核因子活化B细胞κ轻链增强子（NF-κB）几乎存在于所有细胞类型中，是一种多效转录因子，参与调控炎症反应、细胞凋亡、粘附、分化和增殖等过程。在哺乳动物中NF-κB有5种不同的亚基：p50、p65 (RelA）、p52、c-Rel、RelB。NF-κB通常以同源/异源二聚体的形式存在，最常见的是p65与p50构成的异源二聚体。Matthews等首先在体外采用NO供体硝普钠（SNP）和S-亚硝基-N-乙酰青霉胺（SNAP）处理重组的NF-κB p50及p65同源二聚体、p50-p65异源二聚体，研究了NF-κB的DNA结合活性。研究结果显示NO供体对NF-κB p50的62位半胱氨酸（Cys62）残基进行巯基亚硝基化修饰，抑制了其与DNA的结合能力[4]。随后，Marshall等在人肺癌细胞系A549中证实，NO供体CSNO诱导NF-κB的S-nitrosylation，抑制NF-κB的转录活性，使A549细胞对于TNFα诱导的细胞凋亡更敏感（Marshall等．2002）。Kelleher等发现，在人胚肾细胞HEK 293中，CSNO可诱导NF-κB p65发生S-nitrosylation(Cys38）。给予A549及小鼠巨噬细胞RAW 264.7细胞因子混合物（TNFα、IL-1β、LPS、interferon-γ等）处理后，亚硝基化的NF-κB p65水平也增高，且这一过程由iN-OS介导[5]。此外，在兴奋性神经递质谷氨酸的毒性作用下，eNOS使NF-κB p65亚基发生S-nitrosylation，抑制其活性，进而提高神经细胞存活率，起到神经保护作用[6]。

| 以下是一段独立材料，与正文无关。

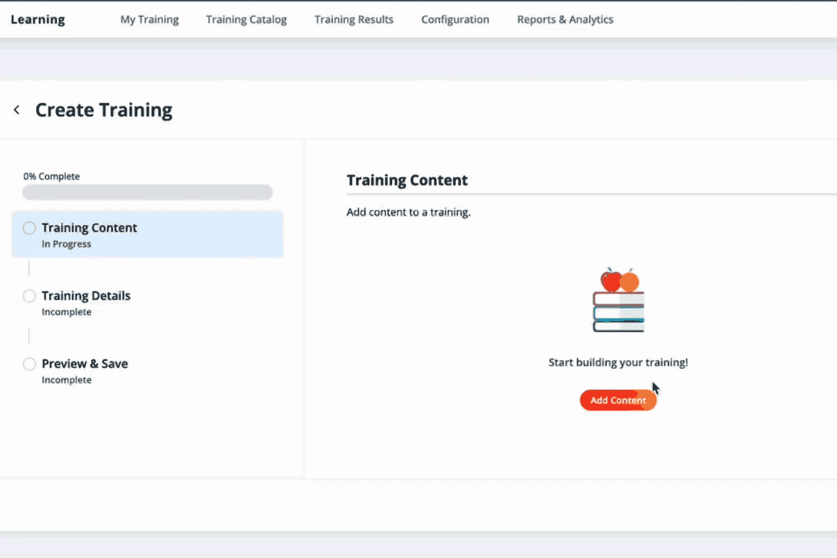Open the My Training menu
The width and height of the screenshot is (837, 558).
click(x=149, y=19)
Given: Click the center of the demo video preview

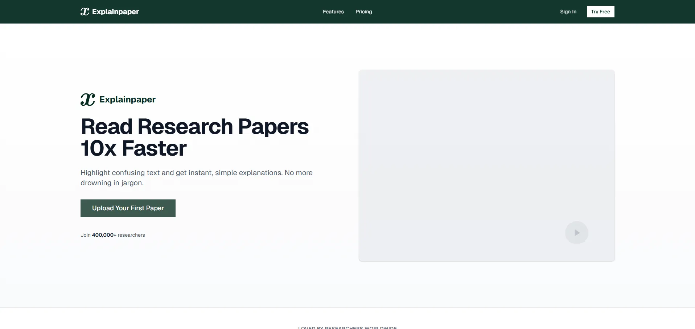Looking at the screenshot, I should click(x=486, y=165).
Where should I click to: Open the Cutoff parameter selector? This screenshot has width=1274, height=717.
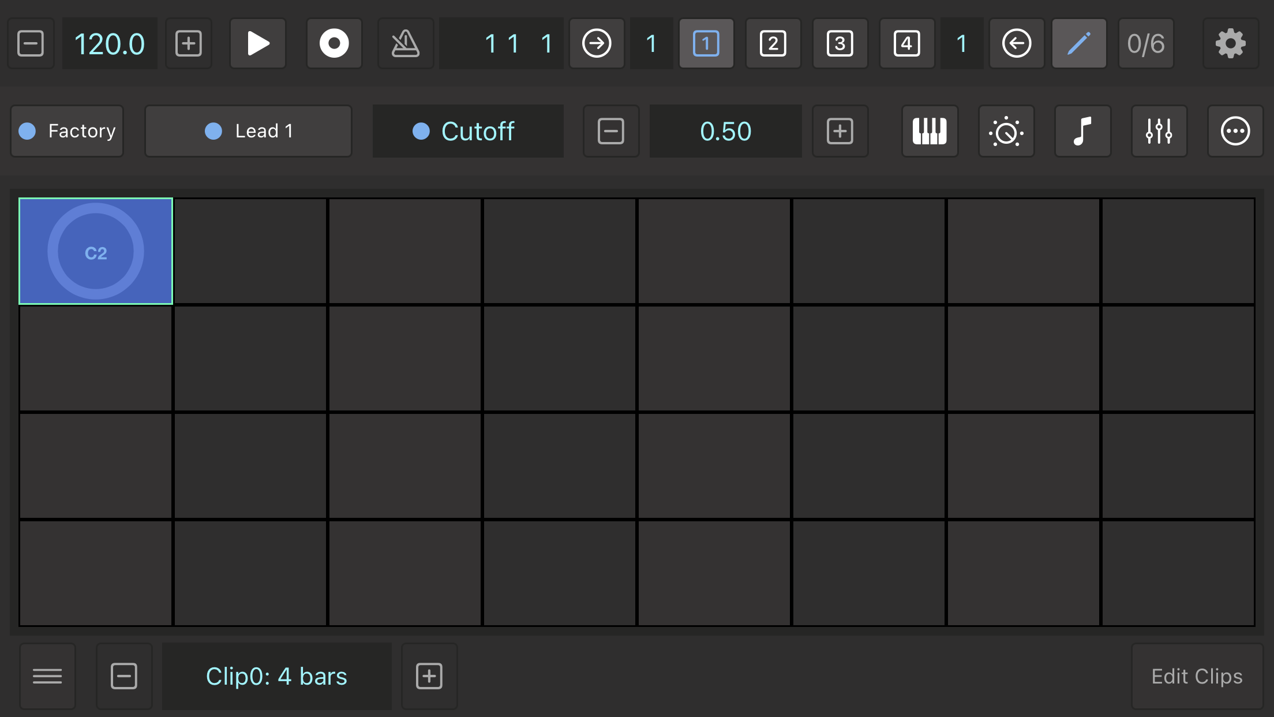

NO除了通过直接对NF-κB各亚基进行S-nitrosylation修饰进而调控其转录活性外，还能通过影响与NF-κB相互作用蛋白的亚硝基化间接调控其活性。静息状态，NF-κB与其抑制蛋白（IκBα）结合，定位在细胞浆中。一旦受到外界信号刺激，NF-κB抑制物激酶（IκB kinase,IKK）被活化，导致IκBα磷酸化及泛素化降解。失去IκBα抑制作用后，NF-κB入核，调控下游基因的转录表达。在肺上皮细胞及Jurkat T细胞中，无论是外源的NO还是TNFα的刺激均能诱导IKKβ的179位半胱氨酸（Cys179）发生亚硝基化修饰，降低IκB的磷酸化，阻止NF-κB的入核，抑制炎症反应（Reynaert等．2004）。此外，eNOS来源的NO还介导髓样分化因子88(MyD88）的Toll/白介素-1受体结构域（TIR）中特定半胱氨酸残基的亚硝基化修饰，抑制其向细胞膜的转位及其与TIR结构域适配蛋白（TI-RAP）、肿瘤坏死因子受体相关因子6(TRAF6）的结合，从而抑制IκBα的磷酸化，抑制NF-κB的活化[7]。

（二）AP-1

激活蛋白-1(AP-1）通常是一类由c-Jun和c-Fos组成的二聚体。c-Jun蛋白可以形成同源二聚体，也可以与c-fos形成异源二聚体。但cfos蛋白无法形成同源二聚体，只能与c-Jun蛋白形成异源二聚体。c-Jun/c-fos形成的异源二聚体最为常见，也是AP-1的主要存在形式。AP-1含有三个重要的结构域：DNA结合结构域、转录激活结构域、以及亮氨酸拉链（二聚体间相互作用区域）。AP-1在生理状态下活性很低，在细胞内应激、辐射或感染等信号刺激下被激活后，与DNA序列结合，启动多种与细胞分裂、增殖相关的基因转录。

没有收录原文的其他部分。